Bugzilla

Comment 4

•

3 years ago

I'm not going to have time to look into this in the near term.

Tyson, are you aware of any problem like this showing up with ASan Fission fuzzing? I feel like it would show up there.

Component: DOM: Navigation → DOM: Content Processes

Flags: needinfo?(continuation) → needinfo?(twsmith)

Summary: Fission Web Processes not reaped leaving zombies → Fission Web Processes not reaped leaving zombies with ASan

Tyson Smith [:tsmith]

Comment 5

•

3 years ago

I do see processes hanging around from time to time when I check manually. I have no idea what they are from or how to detect them when fuzzing.

Flags: needinfo?(twsmith)

Reporter

Comment 6

•

3 years ago

I investigated a bit further.
When leaving a site (either due to navigating to a new site or by closing the tab) ProcessWatcher::EnsureProcessTerminated(pid, force=false) is reached.

## STATED TASK A
Transcribe the Bugzilla thread on unreaped Fission processes, starting at "Tyson, are you" and ending at "needinfo?(continuation) → needinfo?(twsmith)".
## STATED TASK B
Write the next part of the Bugzilla thread on unreaped Fission processes, picking up after its final sentence.

## SOURCE EXCERPT

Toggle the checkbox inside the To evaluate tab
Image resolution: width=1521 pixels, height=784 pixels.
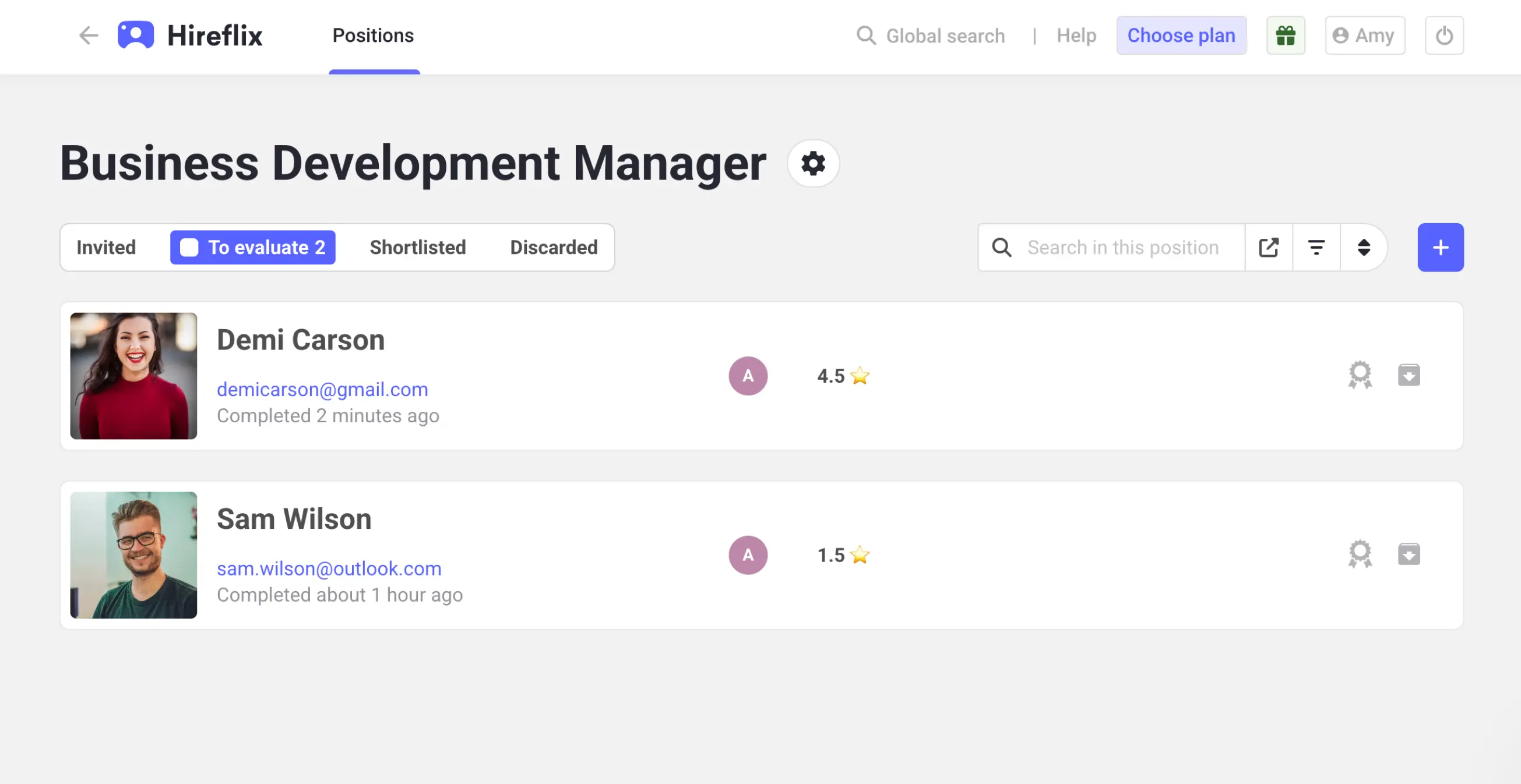coord(189,248)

## RIGHT ANSWER A
Tyson, are you aware of any problem like this showing up with ASan Fission fuzzing? I feel like it would show up there.

Component: DOM: Navigation → DOM: Content Processes

Flags: needinfo?(continuation) → needinfo?(twsmith)

## RIGHT ANSWER B
A ChildLaxReaper is created and we reach ChildLaxReaper::OnSignal which in turn calls into ChildReaper::OnSignal.
The call to IsProcessDead calls into base::DidProcessCrash().
Since the build is configured with MOZ_ENABLE_FORKSERVER, the waitpid call in DidProcessCrash cannot be reached.

However: while MOZ_ENABLE_FORKSERVER is true, the fork-server is actually not used. How come?
The config value "dom.ipc.forkserver.enable" defaults to false (https://searchfox.org/mozilla-central/rev/bd25b6690f53e16e4b2b1aef04acd65ba1ba9b87/modules/libpref/init/StaticPrefList.yaml#2084).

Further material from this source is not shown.